IT was this snippet in the 50 Years Ago section that prompted Valerie Pye to get in touch with these glorious pictures of her exciting past when she was a dancer and comic actress Valerie Brooks.

Although popular in those days ‘blacking up’ was soon to become unacceptable.

Friday July 19, 1963 LITTLE MINSTREL: A little boy, dressed as a black and white minstrel, pictured above left, provided the highlight at the garden party arranged by the League Friends of Bridport Hospitals at Mountfield. Timothy Bailey, three-year-old son of the Rev David Bailey (vicar of Bothenhampton) stole the show when he presented Miss Valerie Brooks, star of the Black and White Minstrel Show, with a bouquet.

She wanted to know if anyone knew what happened to the little boy and if he remembers the event at all.

If anyone can help it’ll be News readers.

Her enquiry gave rise to an hour going down memory lane and poring over her youthful successes – so much so that there is too much to bell in one week.

Valerie was a leading light in the very famous Black and White Minstrel show, working her way up from one of the glamorous Toppers to the show’s first comedienne.

She’s worked alongside the likes of George Chisolm, Leslie Crowther , Stan Stenett, Benny Hill, Kenneth Connor, Charlie Drake and Ken Dodd. She even has a letter from the BBC dated October, 1960, thanking her for her ‘excellent’ contribution to The Ken Dodd Show.

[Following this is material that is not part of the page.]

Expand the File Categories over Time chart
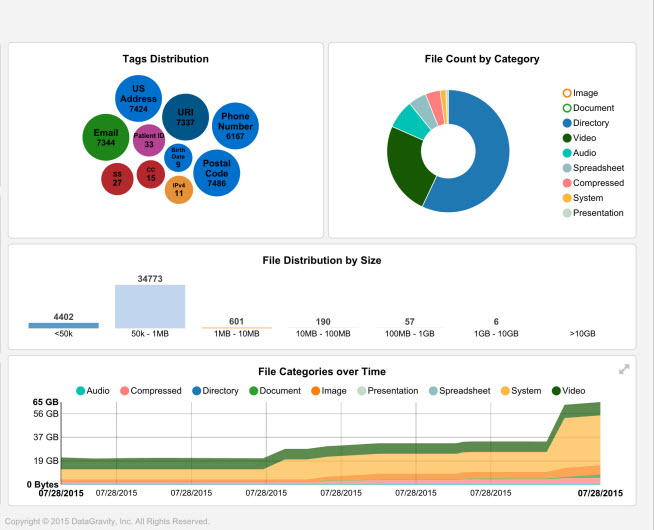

It goes on to say: “I realise how trying television can be and the many demands it makes upon an artist.

“However, a great deal of the success of the show was undoubtedly due to your excellent performance and I would like you to know how much I appreciated it.”

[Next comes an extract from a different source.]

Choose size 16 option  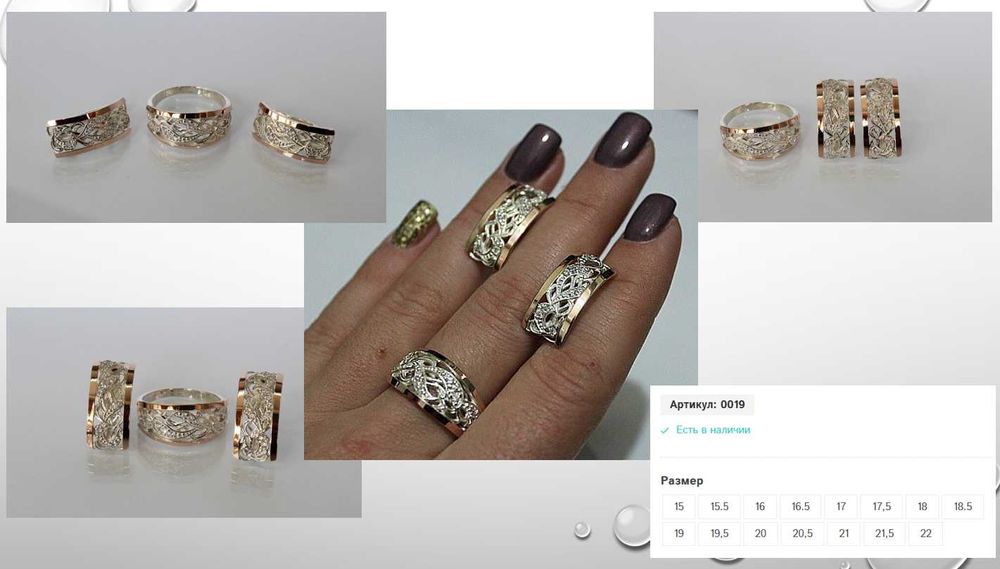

She also worked on the Wilfred Pickles and the Des O’Connor show – she was happy to have her caricature in the Evening News’ TV guide beside the entry.

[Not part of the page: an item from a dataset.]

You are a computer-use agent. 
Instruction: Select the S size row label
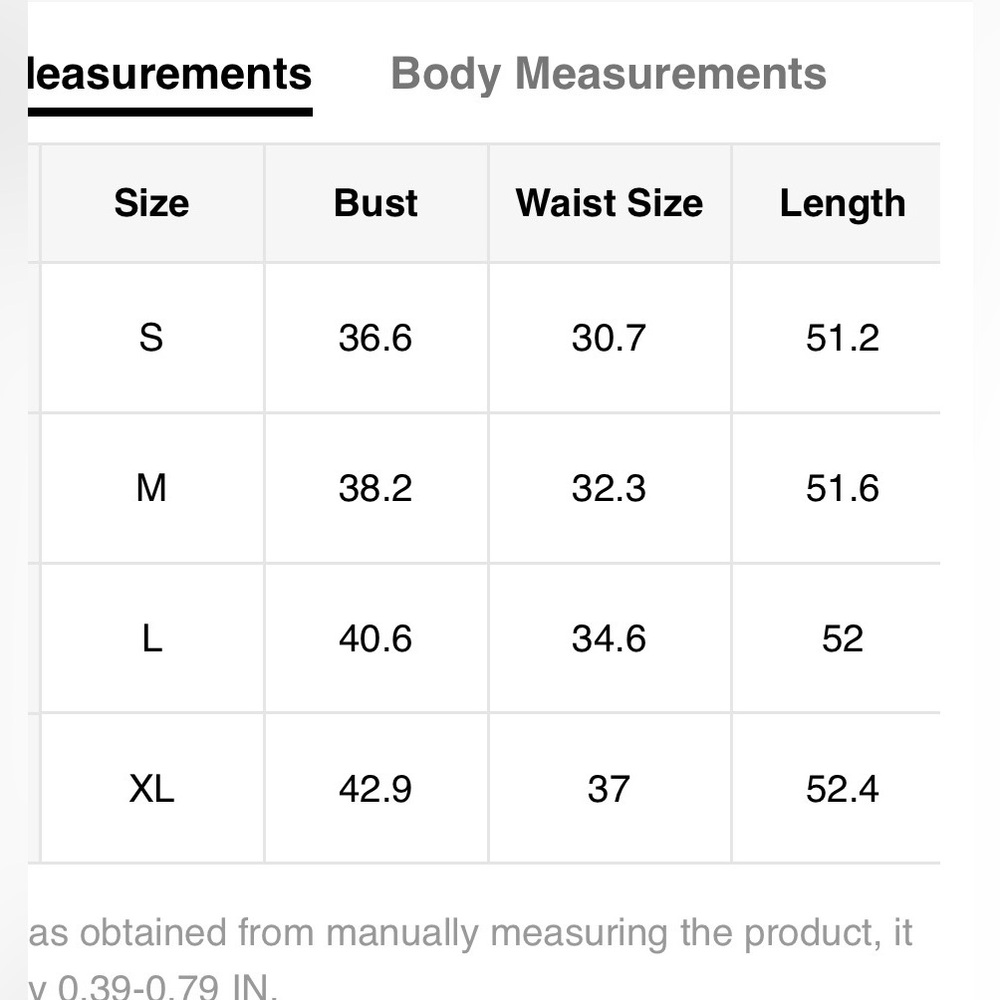151,338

“It meant you’d really made it!” she said. She also graced the stage as part of the Folies Bergere at the Hippodrome when she was 17 – and it was this stint she says helped her lose weight.

“I was still a plump girl at 17!”

She also did a tour in Africa entertaining the troops on American bases.

As a youngster Valerie, who now lives in Swyre with her husband of 43 years, wanted to be a singer but a serious attack of scarlet fever meant she lost her voice.

She went to the Aida Foster School and learnt to dance and was soon playing in repertory – her first starring role as Sleeping Beauty opposite Neville Whiting. She was 14.

After touring she auditioned and got a part in the The Toppers, a dance group.

She then became the Black and White Minstrel Show’s first comedienne.